%%

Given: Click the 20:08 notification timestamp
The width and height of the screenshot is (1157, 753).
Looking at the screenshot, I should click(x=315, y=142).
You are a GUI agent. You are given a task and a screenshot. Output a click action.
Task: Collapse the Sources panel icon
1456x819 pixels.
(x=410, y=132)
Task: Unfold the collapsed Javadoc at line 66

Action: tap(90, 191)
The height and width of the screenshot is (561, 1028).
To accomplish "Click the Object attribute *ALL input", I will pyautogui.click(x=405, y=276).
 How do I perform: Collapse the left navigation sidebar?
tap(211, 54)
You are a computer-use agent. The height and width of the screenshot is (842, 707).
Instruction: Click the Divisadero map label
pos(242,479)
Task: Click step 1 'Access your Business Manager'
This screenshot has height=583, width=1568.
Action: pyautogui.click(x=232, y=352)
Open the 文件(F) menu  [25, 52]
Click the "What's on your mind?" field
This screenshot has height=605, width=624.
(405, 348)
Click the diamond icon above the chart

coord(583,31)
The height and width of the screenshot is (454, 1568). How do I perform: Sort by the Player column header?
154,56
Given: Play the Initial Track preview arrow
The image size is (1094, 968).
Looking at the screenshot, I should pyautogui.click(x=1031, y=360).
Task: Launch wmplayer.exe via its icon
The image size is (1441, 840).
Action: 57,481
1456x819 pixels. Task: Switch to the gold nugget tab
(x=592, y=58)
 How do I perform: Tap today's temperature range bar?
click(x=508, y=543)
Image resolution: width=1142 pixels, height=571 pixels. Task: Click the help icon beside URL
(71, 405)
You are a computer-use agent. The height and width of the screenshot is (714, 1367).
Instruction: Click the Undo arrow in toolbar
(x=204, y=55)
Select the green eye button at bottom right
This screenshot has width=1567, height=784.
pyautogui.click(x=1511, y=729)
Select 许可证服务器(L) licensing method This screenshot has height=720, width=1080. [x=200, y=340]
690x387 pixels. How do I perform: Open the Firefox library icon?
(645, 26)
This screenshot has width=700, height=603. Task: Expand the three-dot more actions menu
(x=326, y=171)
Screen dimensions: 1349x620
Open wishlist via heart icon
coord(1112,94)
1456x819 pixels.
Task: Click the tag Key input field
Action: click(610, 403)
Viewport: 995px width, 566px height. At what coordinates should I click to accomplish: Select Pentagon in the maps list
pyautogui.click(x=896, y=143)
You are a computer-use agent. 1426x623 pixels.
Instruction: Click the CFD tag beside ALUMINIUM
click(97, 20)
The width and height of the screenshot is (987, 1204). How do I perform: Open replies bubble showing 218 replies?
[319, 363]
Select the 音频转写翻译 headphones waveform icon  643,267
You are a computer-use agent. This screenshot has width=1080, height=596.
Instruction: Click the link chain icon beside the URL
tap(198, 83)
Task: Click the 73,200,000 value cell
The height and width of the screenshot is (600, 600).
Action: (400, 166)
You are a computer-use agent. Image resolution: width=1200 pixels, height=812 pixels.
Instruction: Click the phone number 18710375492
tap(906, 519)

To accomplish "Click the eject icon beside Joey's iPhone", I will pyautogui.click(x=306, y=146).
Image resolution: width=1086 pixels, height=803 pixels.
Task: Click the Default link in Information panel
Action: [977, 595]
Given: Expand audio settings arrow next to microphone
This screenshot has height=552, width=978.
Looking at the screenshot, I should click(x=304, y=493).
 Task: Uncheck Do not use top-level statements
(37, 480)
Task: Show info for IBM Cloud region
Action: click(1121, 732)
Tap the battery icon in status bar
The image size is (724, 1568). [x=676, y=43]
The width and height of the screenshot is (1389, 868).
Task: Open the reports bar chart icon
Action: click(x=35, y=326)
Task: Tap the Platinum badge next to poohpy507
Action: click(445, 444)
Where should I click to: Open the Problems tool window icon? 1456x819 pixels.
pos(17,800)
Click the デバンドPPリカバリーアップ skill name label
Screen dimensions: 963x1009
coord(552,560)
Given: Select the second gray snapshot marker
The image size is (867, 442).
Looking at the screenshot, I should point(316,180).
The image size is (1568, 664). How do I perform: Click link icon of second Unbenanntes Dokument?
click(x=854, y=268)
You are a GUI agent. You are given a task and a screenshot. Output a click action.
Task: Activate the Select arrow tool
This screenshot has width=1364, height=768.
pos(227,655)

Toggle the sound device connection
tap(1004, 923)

%%

Copy the material above with every "How do I perform" swapped for "How would I carry out", leaving everything else unchanged.

Given: Click the 20:08 notification timestamp
The width and height of the screenshot is (1157, 753).
Looking at the screenshot, I should click(x=315, y=142).
You are a GUI agent. You are given a task and a screenshot. Output a click action.
Task: Collapse the Sources panel icon
1456x819 pixels.
(x=410, y=132)
Task: Unfold the collapsed Javadoc at line 66

Action: tap(90, 191)
The height and width of the screenshot is (561, 1028).
To accomplish "Click the Object attribute *ALL input", I will pyautogui.click(x=405, y=276).
 How would I carry out: Collapse the left navigation sidebar?
tap(211, 54)
You are a computer-use agent. The height and width of the screenshot is (842, 707).
Instruction: Click the Divisadero map label
pos(242,479)
Task: Click step 1 'Access your Business Manager'
This screenshot has height=583, width=1568.
Action: pyautogui.click(x=232, y=352)
Open the 文件(F) menu  [25, 52]
Click the "What's on your mind?" field
This screenshot has height=605, width=624.
(405, 348)
Click the diamond icon above the chart

coord(583,31)
The height and width of the screenshot is (454, 1568). How would I carry out: Sort by the Player column header?
154,56
Given: Play the Initial Track preview arrow
The image size is (1094, 968).
Looking at the screenshot, I should pyautogui.click(x=1031, y=360).
Task: Launch wmplayer.exe via its icon
The image size is (1441, 840).
Action: 57,481
1456x819 pixels. Task: Switch to the gold nugget tab
(x=592, y=58)
 How would I carry out: Tap today's temperature range bar?
click(x=508, y=543)
Image resolution: width=1142 pixels, height=571 pixels. Task: Click the help icon beside URL
(71, 405)
You are a computer-use agent. The height and width of the screenshot is (714, 1367).
Instruction: Click the Undo arrow in toolbar
(x=204, y=55)
Select the green eye button at bottom right
This screenshot has width=1567, height=784.
pyautogui.click(x=1511, y=729)
Select 许可证服务器(L) licensing method This screenshot has height=720, width=1080. [x=200, y=340]
690x387 pixels. How would I carry out: Open the Firefox library icon?
(645, 26)
This screenshot has width=700, height=603. Task: Expand the three-dot more actions menu
(x=326, y=171)
Screen dimensions: 1349x620
Open wishlist via heart icon
coord(1112,94)
1456x819 pixels.
Task: Click the tag Key input field
Action: click(610, 403)
Viewport: 995px width, 566px height. At what coordinates should I click to accomplish: Select Pentagon in the maps list
pyautogui.click(x=896, y=143)
You are a computer-use agent. 1426x623 pixels.
Instruction: Click the CFD tag beside ALUMINIUM
click(97, 20)
The width and height of the screenshot is (987, 1204). How would I carry out: Open replies bubble showing 218 replies?
[319, 363]
Select the 音频转写翻译 headphones waveform icon  643,267
You are a computer-use agent. This screenshot has width=1080, height=596.
Instruction: Click the link chain icon beside the URL
tap(198, 83)
Task: Click the 73,200,000 value cell
The height and width of the screenshot is (600, 600).
Action: (400, 166)
You are a computer-use agent. Image resolution: width=1200 pixels, height=812 pixels.
Instruction: Click the phone number 18710375492
tap(906, 519)

To accomplish "Click the eject icon beside Joey's iPhone", I will pyautogui.click(x=306, y=146).
Image resolution: width=1086 pixels, height=803 pixels.
Task: Click the Default link in Information panel
Action: [977, 595]
Given: Expand audio settings arrow next to microphone
This screenshot has height=552, width=978.
Looking at the screenshot, I should click(x=304, y=493).
 Task: Uncheck Do not use top-level statements
(37, 480)
Task: Show info for IBM Cloud region
Action: click(1121, 732)
Tap the battery icon in status bar
The image size is (724, 1568). [x=676, y=43]
The width and height of the screenshot is (1389, 868).
Task: Open the reports bar chart icon
Action: click(x=35, y=326)
Task: Tap the Platinum badge next to poohpy507
Action: click(445, 444)
Where should I click to: Open the Problems tool window icon? 1456x819 pixels.
pos(17,800)
Click the デバンドPPリカバリーアップ skill name label
Screen dimensions: 963x1009
coord(552,560)
Given: Select the second gray snapshot marker
The image size is (867, 442).
Looking at the screenshot, I should point(316,180).
The image size is (1568, 664). How would I carry out: Click link icon of second Unbenanntes Dokument?
click(x=854, y=268)
You are a GUI agent. You are given a task and a screenshot. Output a click action.
Task: Activate the Select arrow tool
This screenshot has width=1364, height=768.
pos(227,655)

Toggle the sound device connection
tap(1004, 923)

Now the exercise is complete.